From: Oregon, USA
April 20, 1945
Attached to: TF 21
Mission: Surface combat
System Damage: 0
Float Damage: 0
Orders: Proceed south and raid enemy shipping
“I cannot stay long,” Riku tells Ensign Mark Turnby “I must be back in Ominato by morning.” The two men are sitting together just outside Kawasaki camp number 2-B.
“I appreciate you coming by at all,” Turnby says. The men are speaking English.
“It is not a trouble,” says Riku. He smiles a little. “My backer and I have much money invested in you by now,” he says. “I wished to make sure my investment was safe.”
“Don’t think I don’t know what you’ve done for us,” Turnby says. “Me and Jack and everyone here. A lot more of us would have died if it wasn’t for you.”
“I heard about deaths from the commander here,” Riku says. “I truly am very sorry.”
“Hell, it wasn’t your fault,” Turnby says. He laughs shortly. “Our own guys, who’d have thought it?” He looks across the street where a large chemical plant formerly stood. The factory is now nothing but a few brick walls, twisted metal beams, and smokestacks poking up out of a field of rubble. Bomb craters are everywhere, including one only a few yards from where the two men sit. That the main building of the POW camp is still standing seems like a miracle.
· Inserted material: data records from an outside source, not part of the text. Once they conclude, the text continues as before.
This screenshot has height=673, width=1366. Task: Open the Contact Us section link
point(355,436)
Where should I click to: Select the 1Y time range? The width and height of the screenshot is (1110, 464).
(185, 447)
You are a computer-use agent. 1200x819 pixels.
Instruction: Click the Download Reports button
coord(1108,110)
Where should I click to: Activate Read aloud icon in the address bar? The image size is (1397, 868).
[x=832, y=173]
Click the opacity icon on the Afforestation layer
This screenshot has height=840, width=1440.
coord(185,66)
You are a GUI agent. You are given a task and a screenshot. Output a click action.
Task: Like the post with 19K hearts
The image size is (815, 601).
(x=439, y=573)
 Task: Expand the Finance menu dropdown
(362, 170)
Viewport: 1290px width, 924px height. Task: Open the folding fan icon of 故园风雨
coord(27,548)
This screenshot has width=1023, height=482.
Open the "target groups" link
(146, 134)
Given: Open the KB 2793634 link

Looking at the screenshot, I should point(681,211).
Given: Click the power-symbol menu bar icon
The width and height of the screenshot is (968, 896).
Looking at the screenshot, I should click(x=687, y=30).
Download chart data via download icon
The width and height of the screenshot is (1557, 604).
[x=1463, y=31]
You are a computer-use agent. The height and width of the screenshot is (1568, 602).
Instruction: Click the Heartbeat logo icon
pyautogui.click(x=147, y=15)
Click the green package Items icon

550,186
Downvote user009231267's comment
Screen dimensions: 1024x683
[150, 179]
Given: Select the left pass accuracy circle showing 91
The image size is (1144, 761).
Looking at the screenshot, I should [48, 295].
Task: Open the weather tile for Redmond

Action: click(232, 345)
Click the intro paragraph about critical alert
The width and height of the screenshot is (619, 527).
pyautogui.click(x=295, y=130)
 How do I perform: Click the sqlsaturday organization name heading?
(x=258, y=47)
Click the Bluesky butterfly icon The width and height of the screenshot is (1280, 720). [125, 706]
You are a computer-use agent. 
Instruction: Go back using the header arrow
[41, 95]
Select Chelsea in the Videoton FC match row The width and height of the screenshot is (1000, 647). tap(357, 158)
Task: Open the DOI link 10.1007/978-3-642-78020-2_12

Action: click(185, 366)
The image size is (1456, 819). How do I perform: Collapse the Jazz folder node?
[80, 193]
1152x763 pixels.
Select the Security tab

“I cannot do anything about bombers,” says Riku. “But money will continue to be paid even if something happens to me. So you should still be treated well.” Turnby nods. He looks around at the ruined buildings nearby and then back at Riku.
“Look, Ariga,” he says. “Maybe you can tell me something. We’ve heard that Germany is all but finished. You say we have the Marianas, we have Iwo Jima, and we’re working on the Rickyous, or whatever those islands are just south of the mainland. It’s obvious that Japan’s nuts are in a vise. How long do you think your people will keep fighting?”
Riku says nothing at first, mostly because he is trying to work out the meaning of the phrase “nuts in a vise” and failing. Finally he asks. Turnby elaborates.
“Ah,” says Riku, brightening, “kintama! In a crusher. Well, certainly this is true.” He sighs. “My friend, I do not know. We Japanese do not think as your people do about many things. There are many who say that the war is over and all there can be done is to make peace. But if Prime Minister Yonai seems to lean in that way there are those in the Army who will force him out, if they do not first kill him.”
“The ones who started this war,” he continues, “I think maybe they will never surrender. Or not unless the Emperor tells them to, very directly. But this would be against tradition.”
“See, that’s one thing I don’t get,” says Turnby. “He’s your Emperor! Your people think he’s some kind of god. How can he have so much power but still have so little?”
Riku tries to explain, to tell the young American officer about the Emperor’s peculiar status in Japanese politics. In the end he is not sure if he succeeds. Turnby still looks a bit confused.
“I think I might be willing to get a little untraditional,” the American says, “if it would save so many lives. I guess you’re right, I don’t think the way you people do. Just try not to be one of the casualties, okay? I want a chance to repay you and your friend some day for everything you’ve done.”
“I will do best I can,” Riku assures him. “But it will not be easy. Your navy and air force – their power is very great now.”
“I can see that,” says Turnby, looking out over the wreckage of the Kawasaki waterfront. “I surely can.”